I understand adding r.http as a basic prototyping utility, but I think it should be left as it is. A timer primitive has no use for prototyping or experimenting. Developer time should be spent on improving core functionality, driver support and performance, etc.

coffeemug · on June 18, 2014

Thanks for saying this, and don't worry, RethinkDB will never degenerate into a hodgepodge of feature creep! We always follow a simple guideline; before we decide to add a feature we ask ourselves, is this going to make the product feel tighter? If the feature makes the product feel bigger, we probably won't add it. Things get added only if they fit really, really well.

We added `r.http` because it just fits magically well with the rest of ReQL on many many levels. JSON fits, streams fit, lazy evaluation fits, even batch prefetching fits! Everything works so wonderfully and provides such a great interactive experience, it almost would be odd not to add.

Now, we won't add timers just for the sake of adding timers. If we add them, we'll make sure they fit and make the product tighter.

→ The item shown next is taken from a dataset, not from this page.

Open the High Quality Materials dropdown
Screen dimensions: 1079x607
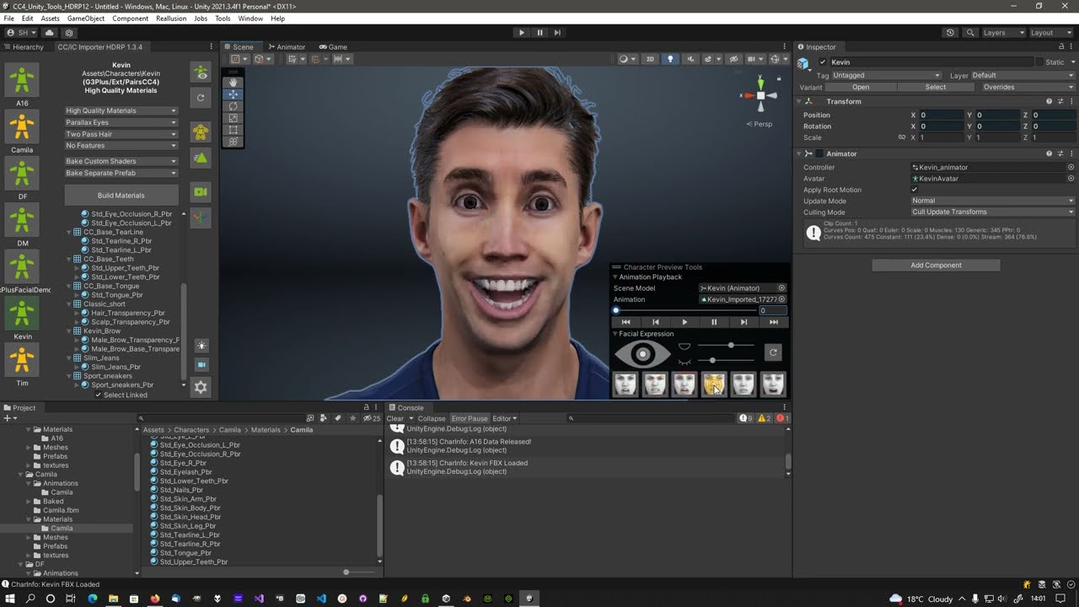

There are good reasons to consider a timer implementation in the server:

  - Many users have asked for "capped" tables for logging, which
    can be implemented as a combination of timers and secondary
    indexes (i.e. delete everything older than X on a timer).
  - There is already internal timer functionality that we use for
    various tasks. It makes sense to evaluate whether it's worth
    exposing to the user.
  - Before we add timer support, we'd have to add more robust job
    control (which many people have already asked for). If we do
    add job control, timers feel like they might fit very
    elegantly.

These are difficult questions, and we take these really seriously. If a feature doesn't fit magically well and feels elegant, almost as if it makes the product smaller, we don't add it. So don't worry about feature creep -- if RethinkDB does stray from a sound path, it almost certainly won't be because of scope creep!

meowface · on June 18, 2014

I can understand and agree with the use cases of timers in those scenarios. I just think designing it for people who want to pull data over HTTP on an interval would be a bad idea.

miralabs · on June 18, 2014

anyone using rethinkdb in production? Hows the experience like?

samstave · on June 17, 2014

No offense, but I found the voice of the engineer difficult to listen to seriously, found the video too humorous.

coffeemug · on June 17, 2014

Michael can be an acquired taste, like fine wine or good scotch. If you don't push past that first sip, you'll never know the deep, tantalizing world known to us connoisseurs as @mlucy. (But if you do, please let it be a matter of public record that we discovered him first)

samstave · on June 17, 2014

Thanks, apologies for my comment being offensive... but I should be able to state objectively what I thought detracted from the message of an otherwise fantastic announcement. I in no way mean to pass any judgement on Michael as a person...

da02 · on June 17, 2014

Still, his voice seems better than many other software developers. But, I know what you mean: I've had problems listening to some UK developer videos. (I'm US.)

On closer inspection of the video: I'm jealous of any company that lets their employees walk around the office with their shoes off. Not only are they super-smart, they're cool too.

(Sorry for this shallow, superficial observation. I'm still learning about databases and programming.)

jeff_5nines · on June 17, 2014

What, are you two years old? I understood him perfectly. Why even make a comment like that anyway?

samstave · on June 17, 2014

Look, I found it highly distracting. I didn't say I couldn't understand him. I am free to state what I found distracting from that video.